While Brecht is painted by Linfield as the villain of the piece and whose legacy continues to cast a shadow over photography criticism:
“The tremendous development of photojournalism has contributed practically nothing to the revelation of the truth about the conditions in this world. On the contrary, photography, in the hands of the bourgeoisie, has become a terrible weapon against the truth.” (Brecht 1931) in Linfield 2010:20).
In conclusion Linfield summarises the effect of the negative critics on our ability to view photographs today:
“In approaching photographs with relentless suspicion, critics have made it easy for us to deconstruct images but almost impossible to see them; they have crippled our capacity to grasp what John Berger called “the ‘thereness’ of the world.” And it is just that – the texture, the fullness of the world outside ourselves – into which we need to delve. Photographs can help us do that.” (Linfield 2010:30).

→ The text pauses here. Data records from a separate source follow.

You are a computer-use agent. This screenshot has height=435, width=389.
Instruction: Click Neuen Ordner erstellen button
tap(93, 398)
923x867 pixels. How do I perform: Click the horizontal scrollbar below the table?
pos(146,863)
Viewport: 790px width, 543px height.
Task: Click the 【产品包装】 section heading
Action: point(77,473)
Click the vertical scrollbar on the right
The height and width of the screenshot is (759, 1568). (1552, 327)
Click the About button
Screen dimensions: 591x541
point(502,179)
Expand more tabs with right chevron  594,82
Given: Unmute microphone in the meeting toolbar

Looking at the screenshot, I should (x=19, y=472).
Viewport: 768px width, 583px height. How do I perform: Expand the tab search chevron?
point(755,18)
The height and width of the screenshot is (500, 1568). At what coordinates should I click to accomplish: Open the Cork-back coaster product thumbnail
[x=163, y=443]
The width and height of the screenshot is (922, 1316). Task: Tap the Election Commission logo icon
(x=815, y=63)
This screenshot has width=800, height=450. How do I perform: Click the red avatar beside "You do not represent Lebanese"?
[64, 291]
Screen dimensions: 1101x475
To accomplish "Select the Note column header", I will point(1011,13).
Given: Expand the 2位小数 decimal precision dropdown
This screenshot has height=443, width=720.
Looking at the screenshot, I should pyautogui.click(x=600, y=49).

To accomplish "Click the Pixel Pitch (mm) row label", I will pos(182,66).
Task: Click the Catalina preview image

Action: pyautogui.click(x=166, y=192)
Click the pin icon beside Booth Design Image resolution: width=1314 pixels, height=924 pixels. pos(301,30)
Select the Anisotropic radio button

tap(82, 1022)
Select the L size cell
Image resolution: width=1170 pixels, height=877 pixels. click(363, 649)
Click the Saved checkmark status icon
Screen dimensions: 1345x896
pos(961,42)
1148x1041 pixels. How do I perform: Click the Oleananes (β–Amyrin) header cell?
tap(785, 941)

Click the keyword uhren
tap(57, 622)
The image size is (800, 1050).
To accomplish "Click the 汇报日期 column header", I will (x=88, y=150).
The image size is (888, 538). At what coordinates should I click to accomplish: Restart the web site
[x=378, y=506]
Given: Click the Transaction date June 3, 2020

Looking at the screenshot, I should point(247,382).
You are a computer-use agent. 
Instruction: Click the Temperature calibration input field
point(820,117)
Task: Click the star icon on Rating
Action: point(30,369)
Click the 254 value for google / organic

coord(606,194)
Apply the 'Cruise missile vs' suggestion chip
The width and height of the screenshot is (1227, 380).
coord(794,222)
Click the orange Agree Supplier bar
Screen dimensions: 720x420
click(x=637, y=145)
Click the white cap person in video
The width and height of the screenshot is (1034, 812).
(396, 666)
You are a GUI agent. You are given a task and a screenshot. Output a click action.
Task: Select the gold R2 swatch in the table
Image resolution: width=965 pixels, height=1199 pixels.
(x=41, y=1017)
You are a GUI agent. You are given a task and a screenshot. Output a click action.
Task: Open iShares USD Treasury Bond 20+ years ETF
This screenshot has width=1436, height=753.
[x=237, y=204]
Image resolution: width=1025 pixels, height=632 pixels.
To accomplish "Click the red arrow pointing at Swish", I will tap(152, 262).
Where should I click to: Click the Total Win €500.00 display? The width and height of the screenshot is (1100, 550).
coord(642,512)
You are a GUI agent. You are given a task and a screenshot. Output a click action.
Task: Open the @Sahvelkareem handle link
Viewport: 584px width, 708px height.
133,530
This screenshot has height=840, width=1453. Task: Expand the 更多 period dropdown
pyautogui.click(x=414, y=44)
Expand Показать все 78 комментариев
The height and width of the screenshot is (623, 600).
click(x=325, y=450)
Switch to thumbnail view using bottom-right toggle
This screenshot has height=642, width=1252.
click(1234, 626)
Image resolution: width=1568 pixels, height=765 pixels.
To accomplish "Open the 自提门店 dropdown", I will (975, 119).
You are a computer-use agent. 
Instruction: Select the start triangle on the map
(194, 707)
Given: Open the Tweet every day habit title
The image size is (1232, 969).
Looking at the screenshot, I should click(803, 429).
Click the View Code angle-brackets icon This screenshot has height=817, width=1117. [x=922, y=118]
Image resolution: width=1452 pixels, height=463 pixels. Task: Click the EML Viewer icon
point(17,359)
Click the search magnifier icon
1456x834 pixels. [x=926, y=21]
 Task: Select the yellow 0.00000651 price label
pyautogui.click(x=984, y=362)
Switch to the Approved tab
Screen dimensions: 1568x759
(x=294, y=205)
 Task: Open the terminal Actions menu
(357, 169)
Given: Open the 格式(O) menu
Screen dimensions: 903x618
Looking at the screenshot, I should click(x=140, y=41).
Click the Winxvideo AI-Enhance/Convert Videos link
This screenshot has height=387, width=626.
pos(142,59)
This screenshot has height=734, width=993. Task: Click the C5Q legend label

Linfield says that notwithstanding the fact that contemporary images of warfare and suffering have become more explicit and shocking we must continue to look:
“We need to think clearly not only about the relationships among these images, how they function and what they communicate in aggregate, but about the specific conditions each one depicts, no matter how disturbing, shaming and bewildering an experience that may be.” (Linfield in O’Hagan 2010)
Linfield sees the way forward as integrating emotion and the experience of looking. In allowing the atrocities and suffering of the world in and reading photographs as full human beings.
A fascinating read and Susie Linfield is a breath of fresh air in challenging not only the likes of Barthes, Berger and Sontag, but those that led the way in the decades before them. For me, their criticism and deep suspicion was driven by a fear of the pace and extent of modernity. Photography became the focus of their concern and disdain and their words reflected the social, economic, political and cultural concerns of the time.
References
LINFIELD, Susie. 2010. Interviews, Susie Linfield talks about her new book, ArtForum, 1 November 2010.
LINFIELD, S. 2010. The Cruel Radiance – Photography and Political Violence. Chicago: The University of Chicago Press.
O’HAGAN, Sean. 2010. Photography so good it hurts. The Guardian, 16 November 2010.